Long non-coding RNA NEAT1 contributes to docetaxel resistance of prostate cancer through inducing RET expression by sponging miR-34a

Abstract

Background: Nuclear paraspeckle assembly transcript 1 (NEAT1) was demonstrated to serve as a carcinogenic long non-coding RNA (lncRNA) in multiple tumors including prostate cancer (PC). However, the potential biological role of NEAT1 in docetaxel resistance of PC and the underlying mechanism are largely unknown. Methods: Expressions of NEAT1 and miR-34a in PC tissues and cells were detected by qRT-PCR. The IC₅₀ value of docetaxel and apoptosis in PC cells were examined by CCK-8 assay and flow cytometry analysis, respectively. Bioinformatics software and a luciferase reporter assay were used to predict and confirm the potential targets of miR-34a. A tumor xenograft assay was employed to verify the effect of NEAT1 on docetaxel resistance of PC cells in vivo. Results: NEAT1 was upregulated and miR-34a was downregulated in PC tissues, parental PC cells and docetaxel-resistant PC cells. NEAT1 knockdown improved sensitivity to docetaxel in docetaxel-resistant PC cells. In addition, NEAT1 functioned as a ceRNA of miR-34a in docetaxel-resistant PC cells to positively regulate the expression of RET (rearranged during transfection). Moreover, miR-34a inhibition partially reversed NETA1-knockdown-induced sensitivity to docetaxel in docetaxel-resistant PC cells.
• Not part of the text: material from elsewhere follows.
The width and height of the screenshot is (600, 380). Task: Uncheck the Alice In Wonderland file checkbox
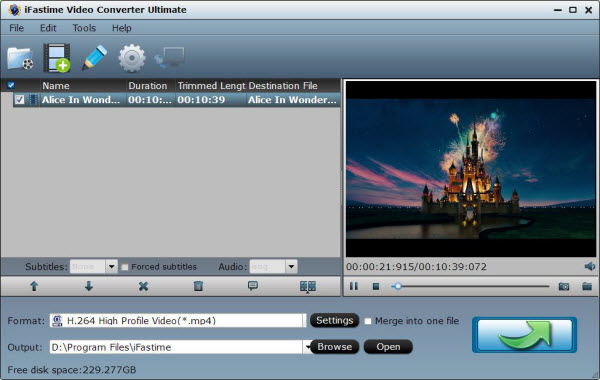pos(20,100)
NEAT1 overexpression partially overturned RET-knockdown-mediated sensitivity to docetaxel in docetaxel-resistant PC cells. Furthermore, NEAT knockdown enhanced docetaxel sensitivity of docetaxel-resistant PC cells in vivo. Conclusion: NEAT1 contributed to docetaxel resistance of PC through inducing RET expression by sponging miR-34a, implying that targeting the NEAT1/miR-34a/RET axis may be a potential application in improving chemotherapy of PC.